Повесть я начну с этого дня. А потом я хочу написать о своем отце. Как он воевал в гражданскую. Как он дружил с Мате Залка и с одним французом-моряком. Папа говорил: «Мы — интернационалисты…» И я думаю, что надо начать с этого. Ведь в эту войну победят многие народы, если пойдут за нами, интернационалистами. Немцы говорят, что они — раса
Труднее всего нарисовать Борю. Я его люблю — это раз. Он всякий — это два. Всякий потому, что все понимает, но как-то не хочет думать сам. Понимает, как будто догадывается. А надо знать, рассуждать. Про интернационализм у него путаница какая-то. Боря все смешное помнит и в лицах умеет представить, но не хочет задуматься над тем, что наш интернационализм начинается с малого, с самого детства: мы все одинаковые. Мы все одна семья.

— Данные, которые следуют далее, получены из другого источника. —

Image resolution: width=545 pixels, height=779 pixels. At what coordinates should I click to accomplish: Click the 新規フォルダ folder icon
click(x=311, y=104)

Вот рассказы Бори о Гаджибеке, Манушак, про осетина Ваню, шофера его отца… Я так и вижу все. Только надо про это написать в повести так, чтобы стало понятно: 1) почему Боря вырос интернационалистом и 2) почему мы еще больше любим свою общую Родину, где нас научили уважать разные нации.
ИНТЕРНАЦИОНАЛИСТЫ
Здесь рукопись обрывалась. Край листа обгорел, дальше уже шли другие записи. Я досадливо отложил листы. Как жаль, что не сохранилось продолжение этого интересного рассказа!

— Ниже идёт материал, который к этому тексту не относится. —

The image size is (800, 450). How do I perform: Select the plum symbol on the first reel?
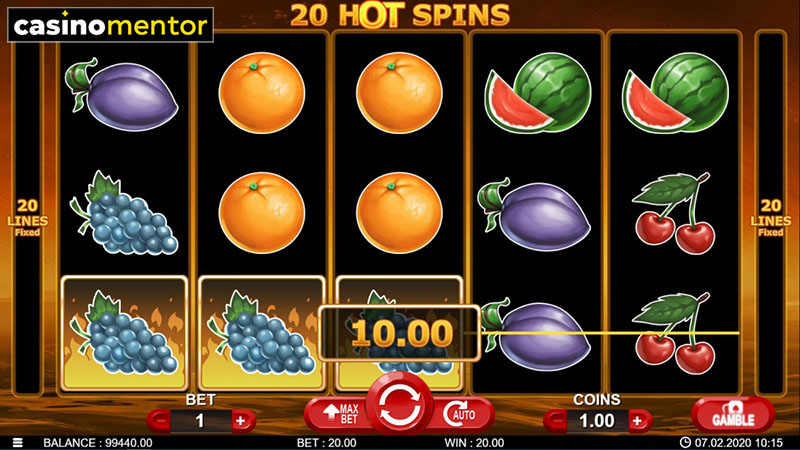click(121, 93)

И я попытался вспомнить по порядку: и первый день войны, когда мы пришли в военкомат, и свои воспоминания о детстве на Кавказе… Что я помню из этого? И как помню сейчас, если Саше представлялось, что я никогда не задумывался над серьезными вещами? А может быть, и верно: не очень я умел делать выводы. Жил, и все.
Воспоминания потянули меня в прошлое.
Да, все началось тогда, утром. Черный круг радио. Он застал нас на улице. Мы стояли у столба на углу возле динамика. Людей становилось все больше. Какая-то женщина вытирала глаза платком. Мы ходили с дядей Мишей на пристань за рыбой и возвращались с кошелками, полными свежей барабульки, прикрытой вчерашней газетой. После ночной путины часть улова тогда продавалась прямо в порту. Я слушал про вероломное нападение Германии, про бомбежки наших городов и машинально читал на газетном листе, пропитанном влагой от сырой барабульки: «…Объявляется прием на очное и заочное отделение… иногородним предоставляется…» Дядя Миша сказал:
— Даже не верится. Без объявления войны. Как папуасы… — Губы его дрожали.

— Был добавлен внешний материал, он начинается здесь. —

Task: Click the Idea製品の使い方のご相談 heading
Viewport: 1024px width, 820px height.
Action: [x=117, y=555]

Папа, тот всегда говорил, что они «полезут, в конце концов», а дядя Миша пожимал плечами: «Зачем им лезть? У нас же пакт».
Я отдал дяде свою кошелку и побежал к Саше.
Он уже слышал. Он сидел на табуретке во дворе, и Костя Челикиди остригал Сашины каштановые кудри. Мягкие кучки волос лежали на салфетке с петушками, которой была повязана шея Саши. Костя сопел и шмыгал носом, вытирая его локтем с каким-то яростным выражением, будто нос и был во всем виноват. После Саши сел под машинку и я, но она испортилась, и вторую половину головы Костя стриг ножницами.